11. Transfer of Property and Risk

  • Goods remain the property of The Company until full payment is received.

  • The Company may enter premises to recover goods if unpaid.

  • Goods must be stored separately and identifiable until payment.

  • Buyer acts as fiduciary and holds proceeds of sale in trust until payment.

  • Goods are at Buyer’s risk from delivery.

12. Payment

  • Payment is due within 30 days of invoice without deduction.

  • The Company may suspend delivery, charge interest (2% above RBS base rate or 10%, whichever is greater), or retain goods if payment is not made or the Buyer becomes insolvent.

  • Buyer must pay in full even if goods are defective, subject to refund if arbitration confirms a price reduction.

13. Currency and Place of Payment

  • All payments must be made in GBP to The Company’s registered office.

14. Despatch in Lots

  • The Company may deliver in instalments, each treated as a separate contract.

15. Delivery Dates and Times

  • Delivery dates are approximate. Delays do not entitle rejection, cancellation, or damages.

  • Additional charges may apply for special delivery arrangements or deliveries outside 9am–5pm, Monday to Friday.

16. Buyer’s Duty to Take Delivery

  • Buyer must provide delivery arrangements and notice of changes.

  • If goods are not taken on time, The Company may suspend delivery, treat the contract as repudiated, or charge storage costs.

17. Cancellation

  • Orders cannot be cancelled without full indemnity to The Company, including:

    • Cost of work in progress

    • Expenses incurred

    • Loss of profit

  • Cancellation is not accepted for purpose-built goods.

18. Force Majeure

  • The Company is not liable for delays due to events beyond its control (e.g., war, natural disasters, industrial disputes, government actions). Buyer may cancel or allow order to remain pending.

19. Substitution

  • The Company may substitute materials or parts with suitable alternatives. If unavailable, obligations are suspended until available, with price adjusted accordingly.

20. Erection and Services

  • Buyer must:

    • Prepare the site and pay for modifications.

    • Provide access, labour, lifting gear, power, and services.

    • Pay unloading costs, customs duties, and related expenses.

    • Pay travel and other expenses for The Company’s staff.

    • Not interfere with goods until erection is complete.
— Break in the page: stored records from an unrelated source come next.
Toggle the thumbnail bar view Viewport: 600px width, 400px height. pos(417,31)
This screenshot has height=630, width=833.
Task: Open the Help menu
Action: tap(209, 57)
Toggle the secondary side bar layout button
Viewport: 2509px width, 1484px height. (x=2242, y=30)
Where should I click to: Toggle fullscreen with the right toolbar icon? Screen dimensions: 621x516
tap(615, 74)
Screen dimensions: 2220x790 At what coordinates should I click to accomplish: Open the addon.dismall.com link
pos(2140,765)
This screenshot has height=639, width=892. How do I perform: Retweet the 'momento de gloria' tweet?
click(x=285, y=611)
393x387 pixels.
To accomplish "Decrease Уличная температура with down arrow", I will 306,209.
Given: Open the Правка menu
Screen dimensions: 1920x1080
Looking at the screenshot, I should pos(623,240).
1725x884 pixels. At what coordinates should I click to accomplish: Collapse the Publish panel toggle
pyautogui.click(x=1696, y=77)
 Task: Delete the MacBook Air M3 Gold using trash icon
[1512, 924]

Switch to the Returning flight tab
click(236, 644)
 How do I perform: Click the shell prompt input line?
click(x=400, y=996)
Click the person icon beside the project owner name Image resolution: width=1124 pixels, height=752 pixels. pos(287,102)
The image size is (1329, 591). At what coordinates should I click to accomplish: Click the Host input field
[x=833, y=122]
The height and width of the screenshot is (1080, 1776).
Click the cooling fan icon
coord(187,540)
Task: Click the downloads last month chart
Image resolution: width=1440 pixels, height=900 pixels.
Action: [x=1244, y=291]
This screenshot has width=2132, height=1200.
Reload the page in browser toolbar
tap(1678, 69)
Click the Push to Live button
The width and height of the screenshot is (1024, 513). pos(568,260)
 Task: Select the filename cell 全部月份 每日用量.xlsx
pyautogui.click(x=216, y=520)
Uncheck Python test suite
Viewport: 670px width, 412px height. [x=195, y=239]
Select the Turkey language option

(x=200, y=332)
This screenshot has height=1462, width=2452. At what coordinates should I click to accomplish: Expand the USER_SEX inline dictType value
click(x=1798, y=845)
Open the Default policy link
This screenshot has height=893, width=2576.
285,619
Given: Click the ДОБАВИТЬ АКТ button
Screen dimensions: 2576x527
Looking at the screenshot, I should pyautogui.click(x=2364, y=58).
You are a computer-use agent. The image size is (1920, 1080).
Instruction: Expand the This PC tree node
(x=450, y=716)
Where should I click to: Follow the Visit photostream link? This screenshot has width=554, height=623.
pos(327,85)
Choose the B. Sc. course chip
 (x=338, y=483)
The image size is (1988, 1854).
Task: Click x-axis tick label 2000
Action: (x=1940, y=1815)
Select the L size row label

    • Accept completion only upon written notice from The Company.

21. Sub-Contracting

  • The Company may subcontract manufacturing or performance.

22. Value Added Tax

  • VAT will be charged at the applicable rate for UK sales.

23. Overseas Sales

  • Buyer is responsible for import legislation compliance and duties.

24. Governing Law

  • The contract is governed by the laws of England.